Disney’s Parks, Experiences and Products segment is comprised of theme parks and resorts in Florida, California, Hawaii, and Paris, as well as ownership interests in resorts in Hong Kong and Shanghai. It also includes a cruise line and vacation club. Revenue comes mainly from selling theme park admissions, food, beverages, and resort and vacation stays. Revenue grew 6.2% during FY 2019 to $26.2 billion, comprising about 37% of Disney’s total revenue. Operating income grew 10.9% to $6.8 billion, comprising nearly 40% of operating income for all segments.

Studio Entertainment

Disney’s Studio Entertainment segment is engaged in motion picture production and distribution through the Walt Disney Pictures, Twentieth Century Fox, Marvel, Lucasfilm, Pixar, and other companies. The segment also produces and distributes live entertainment and music, among other activities. Revenue comes from licensing motion pictures to theaters; sale of motion pictures in DVD, Blu-ray, and other formats; and licensing fees, stage play ticket sales, and post-production services. Studio Entertainment’s revenue grew 10.6% during FY 2019 to $11.1 billion, comprising about 16% of both Disney’s total revenue and operating income. The segment’s operating income fell 10.6% to $2.7 billion in FY 2019.

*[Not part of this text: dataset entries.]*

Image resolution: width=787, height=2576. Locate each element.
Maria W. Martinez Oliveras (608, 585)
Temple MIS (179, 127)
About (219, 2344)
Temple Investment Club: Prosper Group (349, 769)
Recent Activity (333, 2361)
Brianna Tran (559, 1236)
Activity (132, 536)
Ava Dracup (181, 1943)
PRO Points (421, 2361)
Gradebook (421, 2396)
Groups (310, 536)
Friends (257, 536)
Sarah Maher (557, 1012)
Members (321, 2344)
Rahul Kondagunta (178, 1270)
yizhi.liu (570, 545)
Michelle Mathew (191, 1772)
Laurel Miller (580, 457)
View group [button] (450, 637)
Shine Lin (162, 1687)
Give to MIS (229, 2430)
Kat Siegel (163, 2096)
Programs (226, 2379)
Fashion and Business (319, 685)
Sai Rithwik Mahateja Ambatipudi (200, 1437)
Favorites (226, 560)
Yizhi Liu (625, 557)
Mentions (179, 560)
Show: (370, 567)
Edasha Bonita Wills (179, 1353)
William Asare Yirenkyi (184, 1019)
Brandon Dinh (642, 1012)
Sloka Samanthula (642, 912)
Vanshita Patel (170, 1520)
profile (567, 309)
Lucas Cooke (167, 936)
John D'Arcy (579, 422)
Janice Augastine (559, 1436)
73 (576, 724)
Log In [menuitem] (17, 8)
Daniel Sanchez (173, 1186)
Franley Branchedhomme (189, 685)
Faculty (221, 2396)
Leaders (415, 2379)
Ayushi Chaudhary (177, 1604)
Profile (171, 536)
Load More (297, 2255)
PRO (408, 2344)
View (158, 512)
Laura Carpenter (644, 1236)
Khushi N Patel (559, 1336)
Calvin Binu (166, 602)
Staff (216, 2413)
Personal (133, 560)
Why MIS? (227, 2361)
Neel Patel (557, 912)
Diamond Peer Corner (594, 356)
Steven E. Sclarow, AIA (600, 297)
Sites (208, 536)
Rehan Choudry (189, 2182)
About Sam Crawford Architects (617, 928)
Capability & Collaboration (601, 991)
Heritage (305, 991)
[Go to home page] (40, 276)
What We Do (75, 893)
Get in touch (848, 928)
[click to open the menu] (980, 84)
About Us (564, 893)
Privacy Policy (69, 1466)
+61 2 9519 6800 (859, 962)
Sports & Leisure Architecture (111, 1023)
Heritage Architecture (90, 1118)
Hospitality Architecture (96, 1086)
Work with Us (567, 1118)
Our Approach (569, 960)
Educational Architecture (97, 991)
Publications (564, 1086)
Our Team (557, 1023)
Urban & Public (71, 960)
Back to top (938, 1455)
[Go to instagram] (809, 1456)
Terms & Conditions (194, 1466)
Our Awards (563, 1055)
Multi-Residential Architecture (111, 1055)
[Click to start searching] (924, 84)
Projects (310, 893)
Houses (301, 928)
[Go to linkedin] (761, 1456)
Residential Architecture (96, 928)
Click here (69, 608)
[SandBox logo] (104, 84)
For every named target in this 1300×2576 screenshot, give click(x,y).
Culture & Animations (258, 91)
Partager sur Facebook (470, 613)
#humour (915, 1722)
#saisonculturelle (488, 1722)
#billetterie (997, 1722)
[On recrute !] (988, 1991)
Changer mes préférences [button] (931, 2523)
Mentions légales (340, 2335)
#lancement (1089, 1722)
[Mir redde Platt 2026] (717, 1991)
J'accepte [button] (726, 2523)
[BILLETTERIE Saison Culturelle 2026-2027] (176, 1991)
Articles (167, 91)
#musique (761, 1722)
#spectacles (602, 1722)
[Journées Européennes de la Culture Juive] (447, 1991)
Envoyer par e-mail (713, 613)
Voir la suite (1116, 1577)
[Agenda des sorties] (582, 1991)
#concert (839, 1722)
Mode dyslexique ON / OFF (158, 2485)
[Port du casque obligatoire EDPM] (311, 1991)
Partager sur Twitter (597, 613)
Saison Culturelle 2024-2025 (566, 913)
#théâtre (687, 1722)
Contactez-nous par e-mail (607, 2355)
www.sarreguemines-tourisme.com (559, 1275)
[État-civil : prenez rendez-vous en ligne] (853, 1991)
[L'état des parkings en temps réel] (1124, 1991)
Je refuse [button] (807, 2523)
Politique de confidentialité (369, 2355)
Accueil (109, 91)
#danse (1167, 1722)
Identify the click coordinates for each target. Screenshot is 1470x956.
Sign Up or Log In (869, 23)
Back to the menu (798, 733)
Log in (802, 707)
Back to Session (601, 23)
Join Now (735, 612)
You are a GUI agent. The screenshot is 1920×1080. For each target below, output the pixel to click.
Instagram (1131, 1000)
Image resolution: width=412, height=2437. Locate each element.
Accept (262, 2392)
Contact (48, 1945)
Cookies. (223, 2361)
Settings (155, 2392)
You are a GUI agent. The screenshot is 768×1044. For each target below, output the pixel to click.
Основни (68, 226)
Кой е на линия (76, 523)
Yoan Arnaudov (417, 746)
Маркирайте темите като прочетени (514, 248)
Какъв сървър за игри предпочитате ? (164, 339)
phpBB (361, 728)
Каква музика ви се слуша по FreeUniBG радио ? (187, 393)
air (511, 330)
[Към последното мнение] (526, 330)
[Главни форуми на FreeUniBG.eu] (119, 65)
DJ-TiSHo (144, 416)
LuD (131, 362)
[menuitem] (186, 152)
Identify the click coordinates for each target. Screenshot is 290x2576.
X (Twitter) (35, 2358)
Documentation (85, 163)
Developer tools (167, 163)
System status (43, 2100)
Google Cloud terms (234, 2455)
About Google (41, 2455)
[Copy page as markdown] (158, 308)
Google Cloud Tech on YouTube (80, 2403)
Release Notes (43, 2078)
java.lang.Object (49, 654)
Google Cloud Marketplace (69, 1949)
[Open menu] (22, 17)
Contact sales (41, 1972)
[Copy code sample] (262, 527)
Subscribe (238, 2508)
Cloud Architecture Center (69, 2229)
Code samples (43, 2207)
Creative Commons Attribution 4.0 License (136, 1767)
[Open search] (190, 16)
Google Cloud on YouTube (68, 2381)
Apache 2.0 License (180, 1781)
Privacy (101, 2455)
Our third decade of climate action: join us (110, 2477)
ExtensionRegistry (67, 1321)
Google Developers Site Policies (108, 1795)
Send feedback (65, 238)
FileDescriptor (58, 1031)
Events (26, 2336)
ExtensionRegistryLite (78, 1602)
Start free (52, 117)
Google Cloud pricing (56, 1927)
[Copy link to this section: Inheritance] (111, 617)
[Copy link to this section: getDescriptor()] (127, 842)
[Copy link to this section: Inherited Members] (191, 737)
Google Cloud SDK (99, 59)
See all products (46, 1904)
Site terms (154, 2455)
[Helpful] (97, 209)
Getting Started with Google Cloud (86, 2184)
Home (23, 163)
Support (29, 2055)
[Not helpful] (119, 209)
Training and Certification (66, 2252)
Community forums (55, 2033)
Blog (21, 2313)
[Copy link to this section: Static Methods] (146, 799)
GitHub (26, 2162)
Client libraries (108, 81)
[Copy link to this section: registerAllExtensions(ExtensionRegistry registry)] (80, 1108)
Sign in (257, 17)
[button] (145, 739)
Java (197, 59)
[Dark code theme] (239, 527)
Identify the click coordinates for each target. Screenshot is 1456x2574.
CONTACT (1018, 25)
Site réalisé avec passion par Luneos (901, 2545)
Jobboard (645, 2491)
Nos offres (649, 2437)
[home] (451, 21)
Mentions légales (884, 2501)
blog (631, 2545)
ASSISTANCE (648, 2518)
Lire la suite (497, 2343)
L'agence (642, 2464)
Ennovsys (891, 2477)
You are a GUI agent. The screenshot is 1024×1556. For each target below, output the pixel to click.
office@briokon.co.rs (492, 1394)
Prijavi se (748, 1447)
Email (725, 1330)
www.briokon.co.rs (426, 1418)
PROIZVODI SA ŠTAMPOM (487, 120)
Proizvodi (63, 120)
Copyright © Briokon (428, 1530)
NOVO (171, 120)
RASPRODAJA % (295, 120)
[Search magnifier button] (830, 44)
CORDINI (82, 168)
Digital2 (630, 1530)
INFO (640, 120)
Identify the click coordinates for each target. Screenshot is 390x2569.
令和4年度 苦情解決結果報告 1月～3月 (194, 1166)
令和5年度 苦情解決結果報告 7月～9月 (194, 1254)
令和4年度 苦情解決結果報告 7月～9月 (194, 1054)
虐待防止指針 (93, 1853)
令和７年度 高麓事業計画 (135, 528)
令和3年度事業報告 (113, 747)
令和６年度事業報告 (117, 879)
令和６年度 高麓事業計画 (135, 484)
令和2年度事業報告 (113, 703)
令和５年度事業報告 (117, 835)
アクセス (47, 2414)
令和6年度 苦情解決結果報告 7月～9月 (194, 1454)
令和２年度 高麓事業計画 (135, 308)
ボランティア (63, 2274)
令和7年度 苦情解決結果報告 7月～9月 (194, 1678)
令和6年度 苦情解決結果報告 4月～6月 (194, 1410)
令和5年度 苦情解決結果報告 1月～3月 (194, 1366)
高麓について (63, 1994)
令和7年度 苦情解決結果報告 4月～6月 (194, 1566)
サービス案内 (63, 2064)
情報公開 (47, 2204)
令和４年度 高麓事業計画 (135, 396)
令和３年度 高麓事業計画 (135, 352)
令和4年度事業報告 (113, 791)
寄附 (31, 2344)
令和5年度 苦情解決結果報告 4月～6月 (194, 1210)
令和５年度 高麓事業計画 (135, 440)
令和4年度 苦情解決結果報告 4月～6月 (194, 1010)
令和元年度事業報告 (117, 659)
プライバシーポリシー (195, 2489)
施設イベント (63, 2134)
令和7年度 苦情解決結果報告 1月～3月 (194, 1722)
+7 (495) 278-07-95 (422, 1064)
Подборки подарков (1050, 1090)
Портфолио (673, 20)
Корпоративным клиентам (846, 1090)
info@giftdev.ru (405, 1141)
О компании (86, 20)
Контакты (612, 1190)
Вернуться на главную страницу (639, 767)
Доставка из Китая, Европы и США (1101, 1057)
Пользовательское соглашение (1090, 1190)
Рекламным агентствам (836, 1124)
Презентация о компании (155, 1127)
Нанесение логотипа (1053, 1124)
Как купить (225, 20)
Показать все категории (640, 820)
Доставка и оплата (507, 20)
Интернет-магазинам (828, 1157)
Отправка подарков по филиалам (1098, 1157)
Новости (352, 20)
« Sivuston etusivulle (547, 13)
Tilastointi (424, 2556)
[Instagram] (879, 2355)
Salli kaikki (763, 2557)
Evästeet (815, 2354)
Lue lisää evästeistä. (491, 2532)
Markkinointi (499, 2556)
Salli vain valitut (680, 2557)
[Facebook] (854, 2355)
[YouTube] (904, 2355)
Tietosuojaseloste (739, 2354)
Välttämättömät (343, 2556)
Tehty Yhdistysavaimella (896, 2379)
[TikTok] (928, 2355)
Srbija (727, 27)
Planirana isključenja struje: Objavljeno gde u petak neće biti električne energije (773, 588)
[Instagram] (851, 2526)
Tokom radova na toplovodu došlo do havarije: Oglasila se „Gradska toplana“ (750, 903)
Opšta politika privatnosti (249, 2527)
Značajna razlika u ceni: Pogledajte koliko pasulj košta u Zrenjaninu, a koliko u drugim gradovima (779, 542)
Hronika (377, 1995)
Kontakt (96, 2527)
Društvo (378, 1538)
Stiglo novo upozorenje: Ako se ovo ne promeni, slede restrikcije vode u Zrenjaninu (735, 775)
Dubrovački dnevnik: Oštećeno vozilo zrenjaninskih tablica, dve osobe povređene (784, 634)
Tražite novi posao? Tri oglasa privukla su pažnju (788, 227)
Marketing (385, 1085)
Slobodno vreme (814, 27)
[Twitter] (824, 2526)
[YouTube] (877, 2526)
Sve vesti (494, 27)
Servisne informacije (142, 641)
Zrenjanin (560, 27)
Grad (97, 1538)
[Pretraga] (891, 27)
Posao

Direct-to-Consumer & International

Disney’s Direct-to-Consumer & International segment includes branded international TV networks and channels such as Disney, ESPN, Fox, National Geographic, and Star; its new direct-to-consumer streaming service, named Disney+, and also ESPN+, Hotstar, and Hulu. The segment’s revenue includes advertising, affiliate fees, and subscription fees. Revenue grew 173.8% during FY 2019 to $9.3 billion, comprising over 13% of total revenue. The segment posted an operating loss of $1.8 billion in FY 2019, nearly 2.5 times the operating loss reported in FY 2018.

A note to readers that the segment revenue and operating-income figures in the breakdowns above and in the pie charts do include inter-segment transactions.

Disney’s Recent Developments

Disney last month promoted Bob Chapek to Chief Executive Officer (CEO) from his most recent role as Chairman of Disney Parks, Experiences and Products. He succeeded Robert A. Iger who will be Executive Chairman until 2020.

In SEC filings February, Disney said that it had recently closed its theme parks in both Shanghai and Hong Kong due to coronavirus. Disney said that the closures would hurt its Q2 and full-year results.